Dr Tennakoon, Director of the BCIS, ladies and gentlemen, good evening. I am delighted to have this platform to set out what the UK’s peace-building efforts are in Sri Lanka. Thank you to the BCIS for the opportunity. I look forward to hearing what the distinguished panel have to say later. Rome was built on seven hills. My presentation is in seven parts. It is going to cover the following ground.

  1. Why should the UK want to be engaged in peace-building in Sri Lanka at all? What’s our rationale?
  2. What sort of SL do we want to see after peace is achieved?
  3. Description of the British Government’s Peace Building Strategy
  4. Northern Ireland – the UK’s unique added value
  5. Human rights and its relevance to peace building
  6. How do I answer the traditional accusations against the UK’s efforts of our being hypocritical or illegally interfering in SL’s internal affairs and such like?
  7. Conclusions

Firstly, what is the UK’s motivation for our efforts in Sri Lanka? It’s a fair question because some of the time the government, with whom we have friendly relations, and its supporters do not appreciate what we do. The Defence Secretary’s interview to Reuters and the BBC earlier this week in which he accused Britain, amongst others, of trying to bully Sri Lanka illustrates the point. If the Defence Secretary’s views reflect the government’s more widely, why don’t we just pack up, go home and save ourselves all that money and effort.

Comment by tamilnation.org The short answer to High Commissioner Chillcot's question 'why don’t we just pack up, go home?'  is that the United Kingdom cannot 'just pack up, go home' and leave Sri Lanka to India or China. Here, it would have been helpful if High Commissioner Chillcot had offered his comments on the views concerning the strategic significance of the sea lanes of the Indian Ocean spelt out in String of Pearls:Meeting the Challenge of China’s Rising Power Across the Asian Littoral - Lt.Col. Christopher J. Pehrson, July, 2006

 " The geopolitical strategy dubbed the “String of Pearls” is arising as foreign oil becomes a center of gravity critical to China’s energy needs. China’s rising maritime power is encountering American maritime power along the sea lines of communication (SLOCs) that connect China to vital energy resources in the Middle East and Africa. The “String of Pearls” describes the manifestation of China’s rising geopolitical influence through efforts to increase access to ports and airfields, develop special diplomatic relationships, and modernize military forces that extend from the South China Sea through the Strait of Malacca, across the Indian Ocean, and on to the Arabian Gulf. ..The “pearls” extend from the coast of mainland China through the littorals of the South China Sea, the Strait of Malacca, across the Indian Ocean, and on to the littorals of the Arabian Sea and Persian Gulf. China is building strategic relationships and developing a capability to establish a forward presence along the sea lines of communication (SLOCs) that connect China to the Middle East.."

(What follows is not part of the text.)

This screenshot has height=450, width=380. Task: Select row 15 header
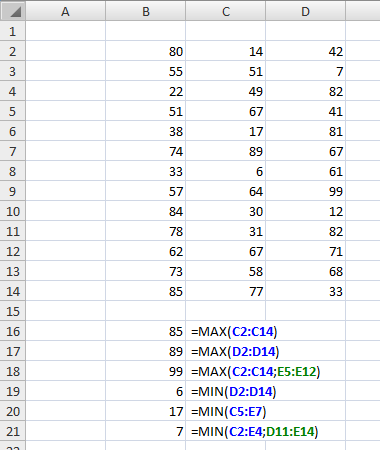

Part of the answer is the number of general, global reasons that would be sufficient to explain why the UK should support peace building in Sri Lanka. These derive from an appreciation of our enlightened self-interest. We want to raise respect for human rights and standards of good governance around the world because that makes the world a safer place. Democratic standards are badly eroded in countries in conflict and Sri Lanka is no exception. There is our commitment to advance the Millennium Development Goals, which is partly altruistic but also means that we have the prospect of more prosperous trading partners for Britain’s goods and services. Sri Lanka’s economic and social development is significantly held back by its civil war.

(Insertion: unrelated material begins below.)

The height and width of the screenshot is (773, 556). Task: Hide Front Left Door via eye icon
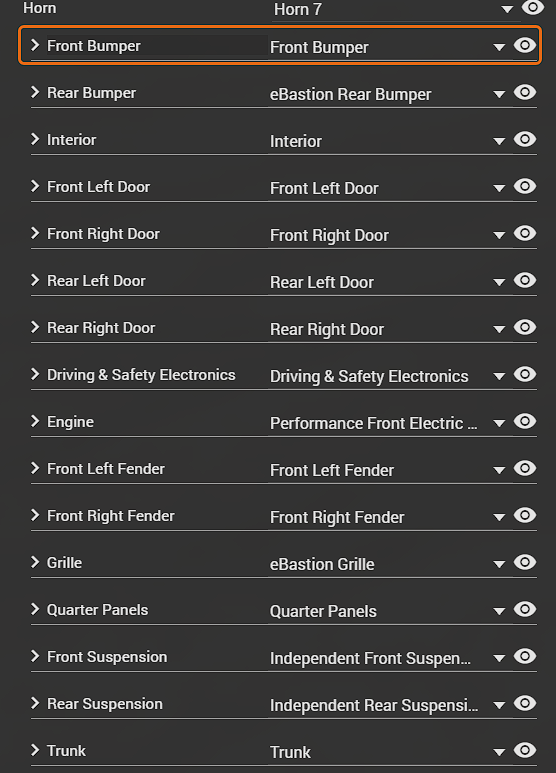click(524, 186)
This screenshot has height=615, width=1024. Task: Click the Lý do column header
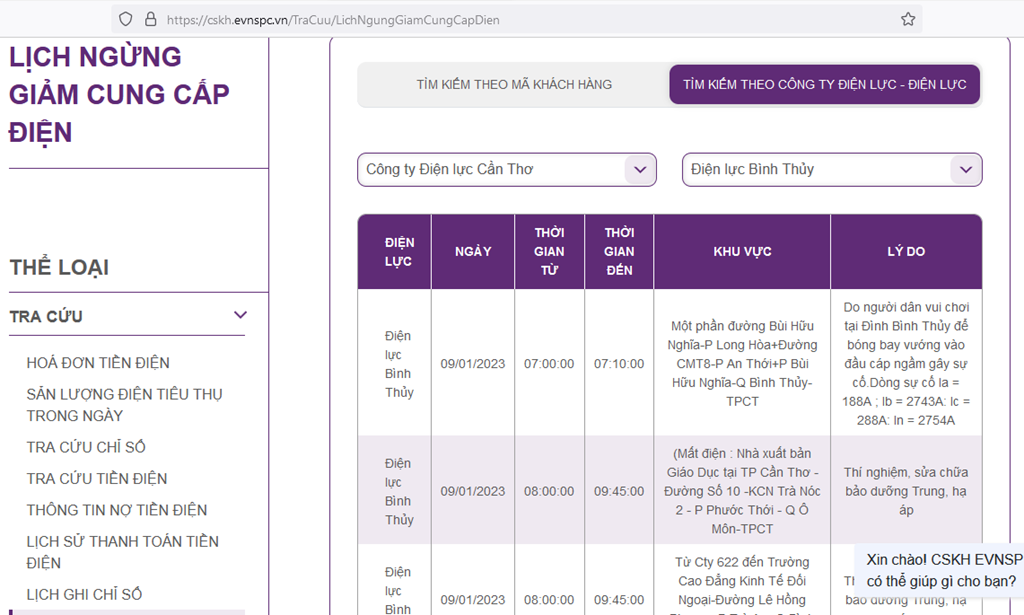[905, 252]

Comment by tamilnation.org  To reiterate, it would have been helpful if  High Commissioner Chillcot had adopted a more transparent approach about the strategic interests of the United Kingdom in the Indian Ocean Region and the critical significance of the Indian Ocean sea lanes for trade and oil in the context of  the emerging cold war with China. [see also Setting the Stage for a New Cold War: China's Quest for Energy Security - PINR, 25 February 2005]

Indian Ocean Sea Lanes

It would have been helpful if  High Commissioner Chillcot had  been more forthcoming about the impact of the two geopolitical triangles in the Indian Ocean region: U.S.-India-China relations and China-Pakistan-India relations, and the extent to which that uneasy power balance was of significance to the current  efforts made by the United Kingdom to secure peace in the island of Sri Lanka. 

[see for example - 
1. India's Project Seabird  and the Indian Ocean's Balance of Power 2. US views Tamil Nadu as 'gateway state' connected both to the east and the west 3. China moves into India's back yard 4. Another U.S. base in the Indian Ocean? - Acquisition and Cross-Servicing Agreement 5. Sri Lanka’s Strategic Importance 6.China undertakes construction of Hambantota Port 7.China's Submarine Base in Maldives  - Gayoom Fears UK Coup and 7.Sri Lanka President Mahinda Rajapakse leaves for China ]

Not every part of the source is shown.